*** DATA FOR REVIEW Section Begins ***
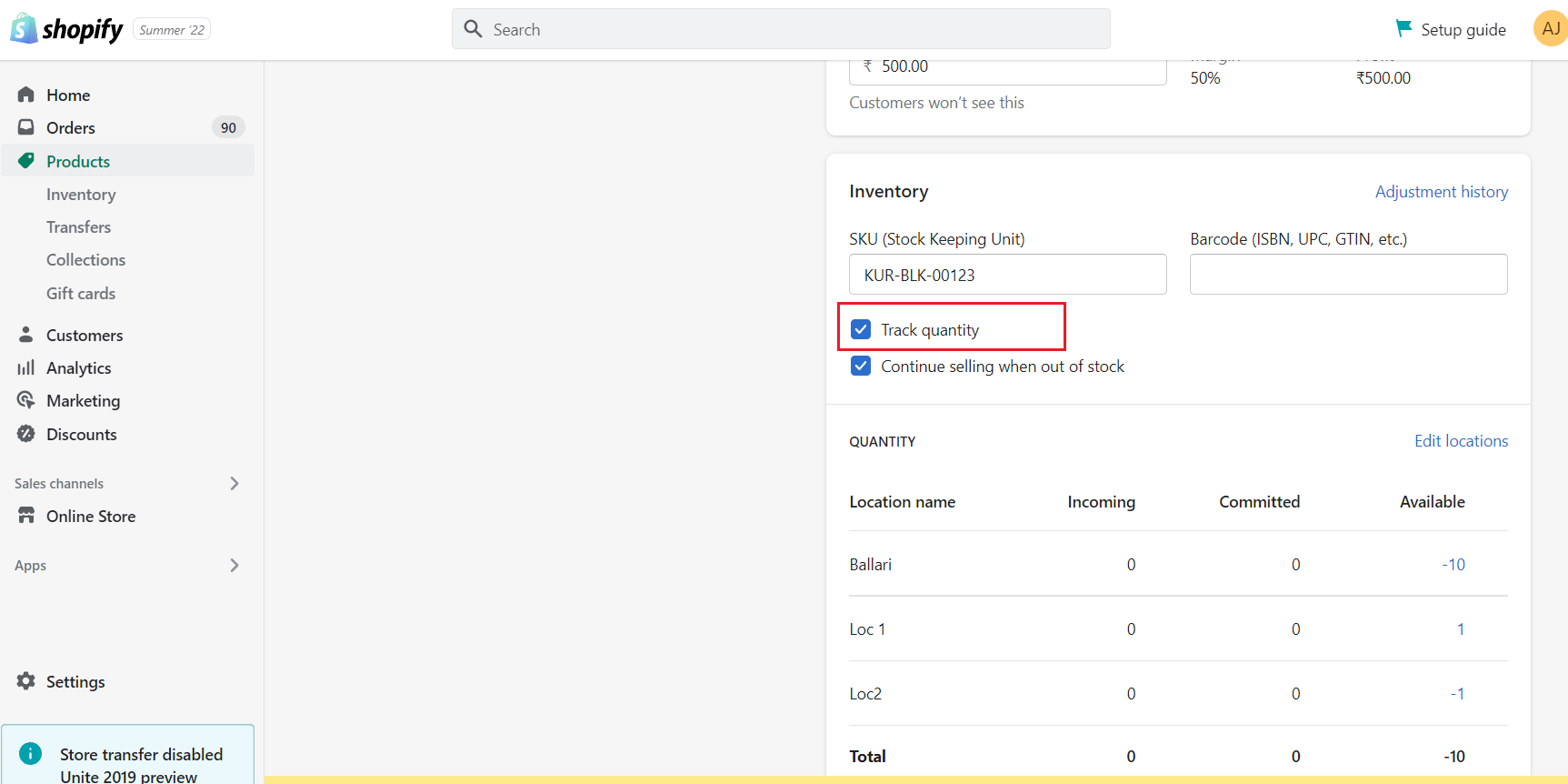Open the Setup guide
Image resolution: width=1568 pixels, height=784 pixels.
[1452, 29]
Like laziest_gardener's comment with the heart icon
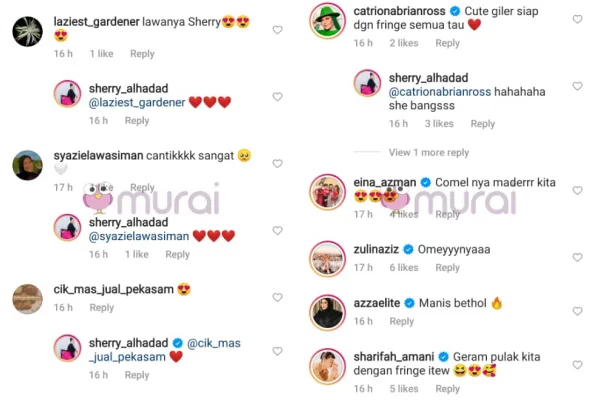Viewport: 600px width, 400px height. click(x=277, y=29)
*** DATA FOR REVIEW Section Ends ***
*** DATA FOR REVIEW Section Begins ***
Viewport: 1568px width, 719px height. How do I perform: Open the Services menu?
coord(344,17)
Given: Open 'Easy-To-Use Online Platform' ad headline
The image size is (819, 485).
*** DATA FOR REVIEW Section Ends ***
## WHAT YOU ARE ASKED TO DO
The required answer is the run of lines above, starting at the line with "Viewport: 1568px width, 719px" and ending at the line with "The image size is (819, 485).", reproduced exactly with both ends.

## RESULT OF THE TASK
Viewport: 1568px width, 719px height. How do I perform: Open the Services menu?
coord(344,17)
Given: Open 'Easy-To-Use Online Platform' ad headline
The image size is (819, 485).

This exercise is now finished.